As if no time had elapsed, the man reappeared with Paul in his grasp, wearing him like some sort of accessory. Paul was dressed in a bright orange jump suit with shiny cuffs around his wrists. His long blond hair was now buzzed down, revealing a very pale forehead that had numerous freckles dancing upon it. He looked much thinner than before, but he still stood tall with stature. Against his mother's warning, Ian sprinted up to Paul and hugged him, holding him very securely. Paul smiled abundantly down upon him, wrapping his arms around Ian’s petite shoulders. Their heads jerked up simultaneously as the large man coughed and pulled them both over towards a sitting area.

“Fifteen minutes,” grumbled the man, and then he vanished back through the heavy black doors just as discretely as he had come. Fifteen minutes turned into five within the blink of an eye. They spent most of their precious time talking about Ian, his schooling, his friends, and his family. Yet what Ian really wanted to discuss was Paul, why he was here? When was he planning on returning home? Every time Ian attempted to squeeze a question in about this odd situation Paul just shook his head.
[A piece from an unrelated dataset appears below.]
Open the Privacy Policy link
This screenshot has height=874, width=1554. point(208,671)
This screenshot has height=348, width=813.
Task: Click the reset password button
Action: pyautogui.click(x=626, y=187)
Ian continued to pry as he nervously fiddled with his sticky fingers, focusing down towards the floor. Paul used to be so open, but now he seemed so shut. The only thing he disclosed to Ian was that he was being punished. Ian began to ask him what he could have done to receive this terrible punishment, but he was cut short by the moment he prayed would never come. The large framed man rudely interrupted Ian and Paul as he lifted Paul from his seat by his elbow. Ian rose as well and hugged Paul one last time. As they embraced Ian bent down to his knees so Ian could see him eye to eye, at his own level.

“Chin up Ian, everything will be fine.” And on that final note, he was gone. Paul shuffled away, leaving Ian lingering at his frame from a growing distance. Even though it was only dainty squares of white tile that separated the two, this was the farthest apart they’d every been. Ian tried to believe Paul; everything would be fine. Yet the truth stung Ian’s eyes in the form of despondent tears as he predicted nothing was truly going to be fine. Nevertheless, Ian clung to those words for as long as possible, and he always will.